• _What the task asks_: Look through the records below for the line with "Given: Click the 적중 result in the first row". Return that line and each one after it up to and including the line with "You are a computer-use agent. This", exactly.

• _Materials provided_:
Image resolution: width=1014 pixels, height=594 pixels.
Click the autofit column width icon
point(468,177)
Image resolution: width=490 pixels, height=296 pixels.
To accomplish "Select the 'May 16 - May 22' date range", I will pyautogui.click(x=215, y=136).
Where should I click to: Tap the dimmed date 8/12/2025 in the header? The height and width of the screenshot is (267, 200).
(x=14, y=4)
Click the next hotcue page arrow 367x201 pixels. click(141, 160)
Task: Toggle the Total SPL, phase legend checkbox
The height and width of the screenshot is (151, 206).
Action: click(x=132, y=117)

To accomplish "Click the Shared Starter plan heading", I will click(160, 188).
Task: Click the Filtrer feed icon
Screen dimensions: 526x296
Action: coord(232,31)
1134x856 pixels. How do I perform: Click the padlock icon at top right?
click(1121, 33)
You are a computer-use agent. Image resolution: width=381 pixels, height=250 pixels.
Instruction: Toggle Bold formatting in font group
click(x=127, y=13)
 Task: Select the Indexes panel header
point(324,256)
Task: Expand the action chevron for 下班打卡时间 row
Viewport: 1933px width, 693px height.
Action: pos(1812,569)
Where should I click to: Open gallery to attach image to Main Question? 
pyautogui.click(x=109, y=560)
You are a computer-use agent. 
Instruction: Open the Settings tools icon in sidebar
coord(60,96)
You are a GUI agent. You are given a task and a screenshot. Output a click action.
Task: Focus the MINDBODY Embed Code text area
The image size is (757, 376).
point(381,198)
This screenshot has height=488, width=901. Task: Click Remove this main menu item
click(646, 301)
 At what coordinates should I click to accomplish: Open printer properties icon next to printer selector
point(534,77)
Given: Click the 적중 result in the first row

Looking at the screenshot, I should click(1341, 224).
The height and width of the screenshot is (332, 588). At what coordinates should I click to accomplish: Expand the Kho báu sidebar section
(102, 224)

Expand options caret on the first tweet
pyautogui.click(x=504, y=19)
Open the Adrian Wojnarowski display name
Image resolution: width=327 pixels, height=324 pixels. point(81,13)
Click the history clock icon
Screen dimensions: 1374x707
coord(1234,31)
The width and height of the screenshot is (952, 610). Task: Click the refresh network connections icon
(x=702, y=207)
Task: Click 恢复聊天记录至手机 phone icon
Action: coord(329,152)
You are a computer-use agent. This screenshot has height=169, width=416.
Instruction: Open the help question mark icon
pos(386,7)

• _Solution_:
Given: Click the 적중 result in the first row

Looking at the screenshot, I should click(1341, 224).
The height and width of the screenshot is (332, 588). At what coordinates should I click to accomplish: Expand the Kho báu sidebar section
(102, 224)

Expand options caret on the first tweet
pyautogui.click(x=504, y=19)
Open the Adrian Wojnarowski display name
Image resolution: width=327 pixels, height=324 pixels. point(81,13)
Click the history clock icon
Screen dimensions: 1374x707
coord(1234,31)
The width and height of the screenshot is (952, 610). Task: Click the refresh network connections icon
(x=702, y=207)
Task: Click 恢复聊天记录至手机 phone icon
Action: coord(329,152)
You are a computer-use agent. This screenshot has height=169, width=416.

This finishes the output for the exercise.